There is a green gold rush underway. Not the Green New Deal, but the growth of medicalized, then decriminalized and finally recreational marijuana. Pent-up previously illegal demand has been met with entrepreneurial farming co-opted and overwhelmed by traditional sources of sin, Big Alcohol and Tobacco. And then, of course, there are our politicians, the scent of monies to relatively painlessly increase government coffers at a time when their miscalculations about pensions are beginning to be realized is a Siren’s song.
Because of a self-inflicted ignorance, we know very little about the true positive and negatives of short and long term marijuana use. It is hard to study a drug that remains classified as a Schedule 1 drug – with a high potential for abuse and little safety data or accepted medical indications. It is in the same class as heroin; and is felt to be a more significant threat than say, OxyContin or fentanyl. As a society, we continue to repel in horror at the opioid crisis that has taken or ruined so many lives while at the same time decriminalizing, if not promoting, a drug which our federal government believes has no redeeming value.
We cannot make policy without information. Those are the conditions that promoted Prohibition and the use of thalidomide by pregnant women; some would say they are the conditions that fostered the current opioid crisis. Here is my truth; we do not know. Because marijuana has been a Class I drug, it is challenging to study scientifically; especially when it is provided from one federal source that grows a crop that has been out cultivated and bears less and less similarity to what is now commercially available. It is at the very least a problem of comparing biosimilars.

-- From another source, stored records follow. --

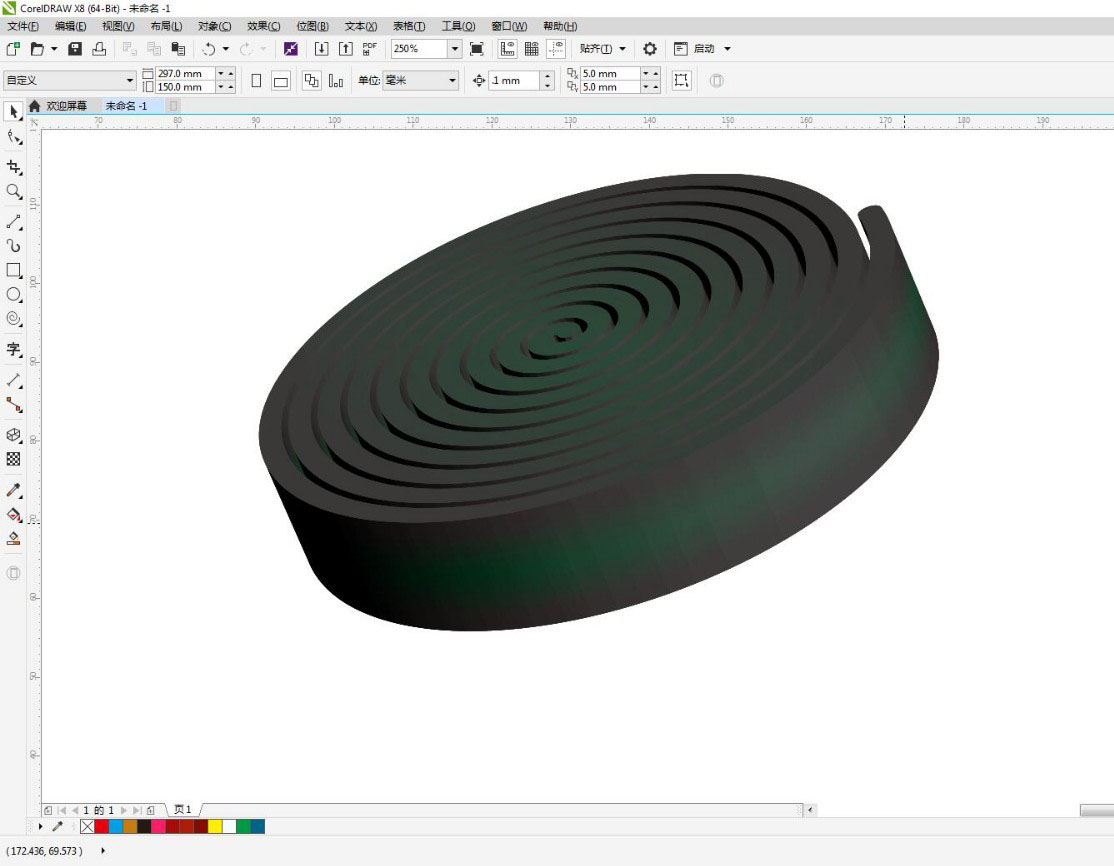Select the Crop tool in toolbox
This screenshot has height=866, width=1114.
tap(14, 167)
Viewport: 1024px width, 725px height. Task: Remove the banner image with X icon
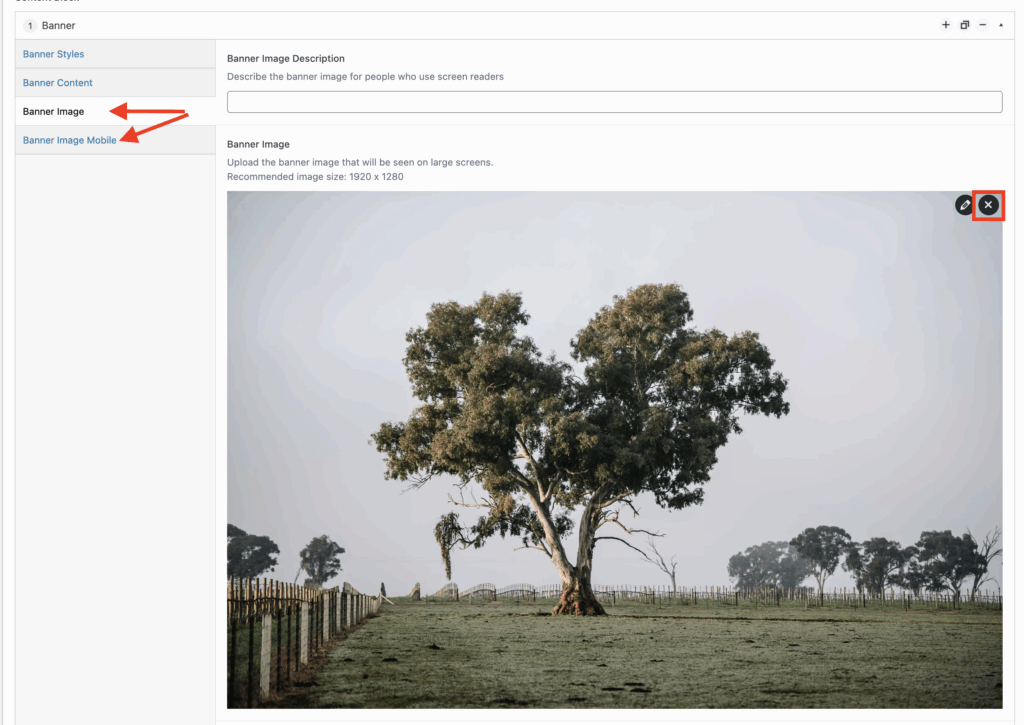(988, 205)
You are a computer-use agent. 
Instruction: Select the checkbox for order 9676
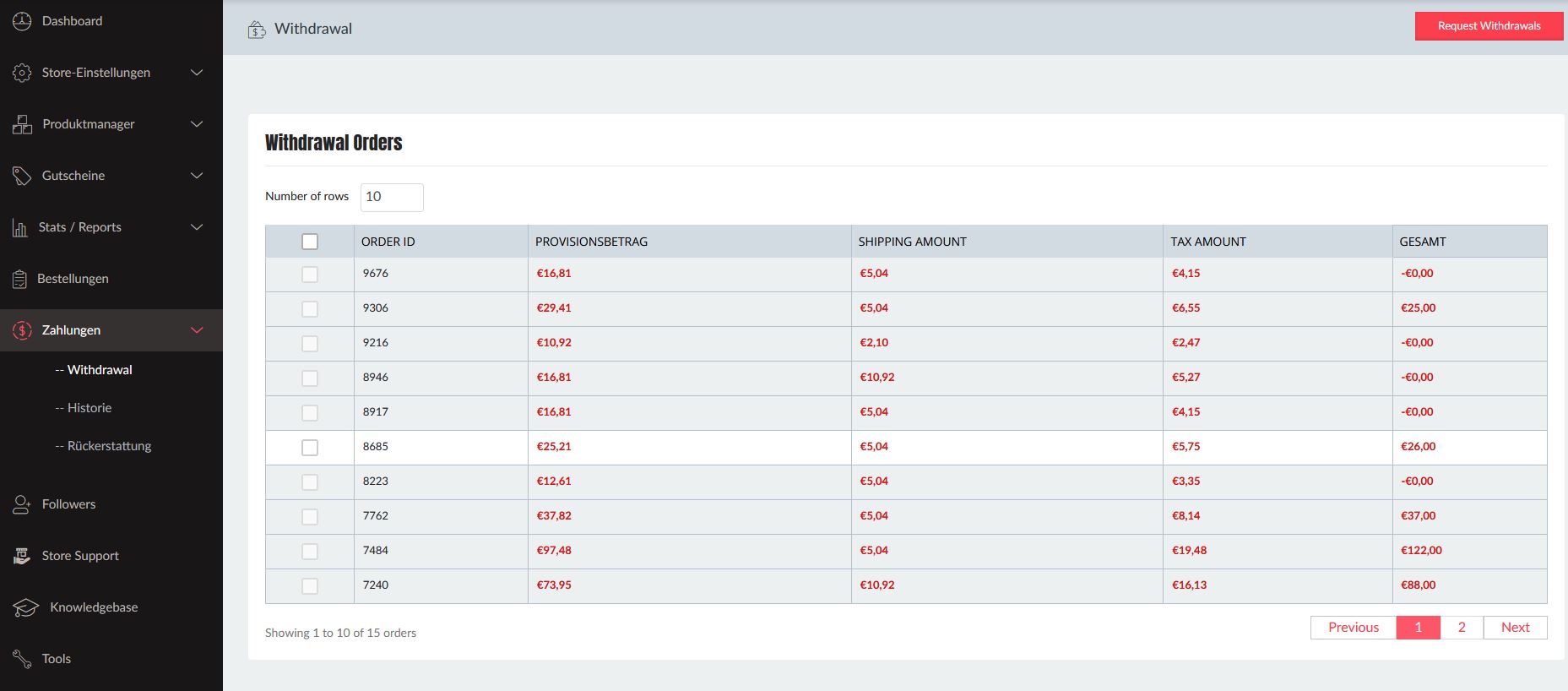pyautogui.click(x=310, y=274)
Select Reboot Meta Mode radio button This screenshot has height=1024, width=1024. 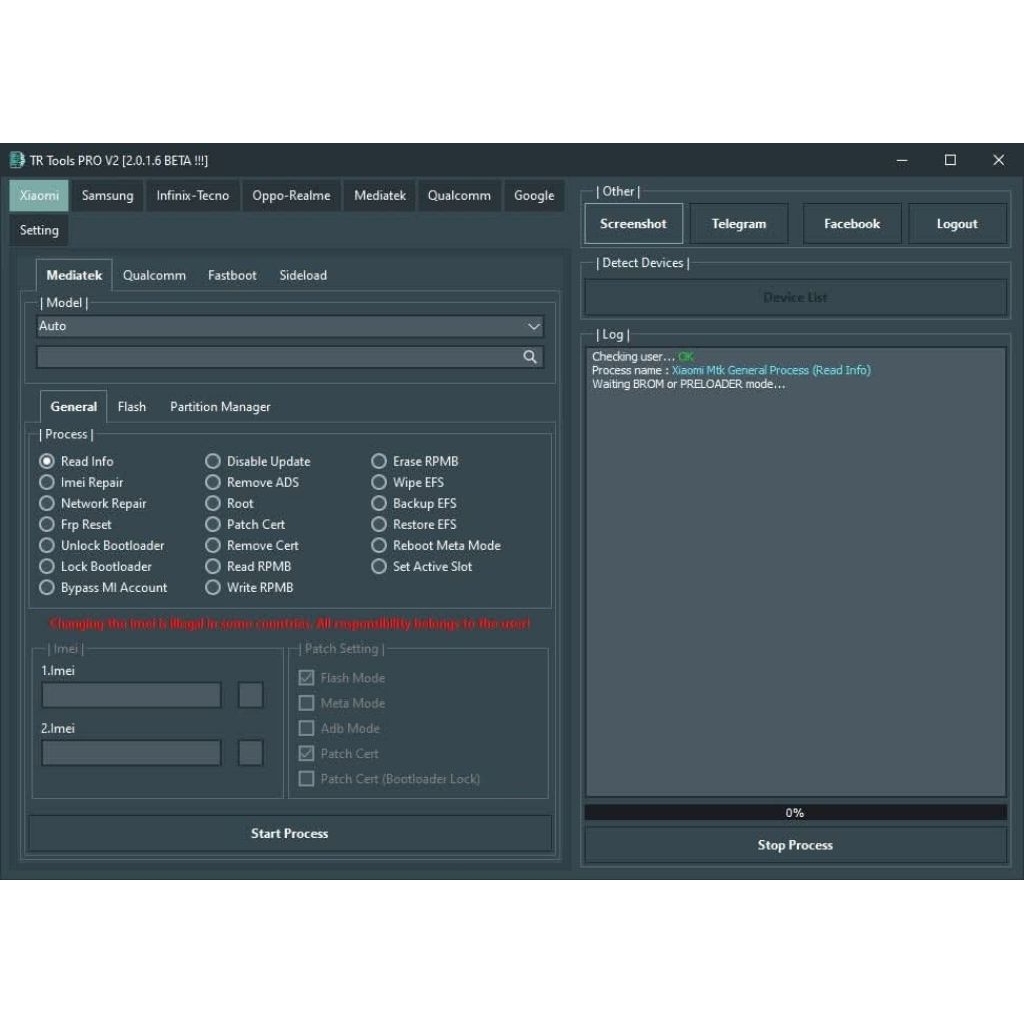379,545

One of the difficulties, when we do not know, is that opinion and agenda connect the dots as they wish, not as they are. A good example was a report on traffic accidents and fatalities associated with marijuana use. Some studies suggest that motor vehicle accidents have increased in states where recreational marijuana is available. But we have no consistently applied way of determining whether you are under the influence of marijuana, there is no test to link your level of THC, marijuana’s psychoactive component, to your degree of impairment as there is for alcohol or narcotics. Why is it so hard to say, we don’t know.
Another example is the rapid expansion in the sale of CBD, another significant component of marijuana, but usually sourced from its cannabis companion, hemp. It is everywhere and in everything. The New York magazine published an article on the 14 best CBD products. Bon Appetit offers a recipe for a CBD infused mango smoothie. Sheetz, is a family owned chain of convenience store/gas stations, billing itself as “… a mecca for people on the go. If you need to refuel your car or refresh your body, we have what you need to keep you moving on to whatever comes next,” along with advertising the lowest price allowed by law for cigarettes. They are Pennsylvania’s version of a bodega on steroids. They announced this week that they would carry CBD products including, “topical rubs and patches, tinctures, vape pens, oral pouches, capsules and pet products.” Pet products? I am not saying these products are ineffective or risk; I am merely saying we do not know.
Over the next few weeks and months, ACSH is going to take a deeper dive and share with you, what we learn about the science and myths surrounding one of the next big things, the cannabinoids, THC, and CBD.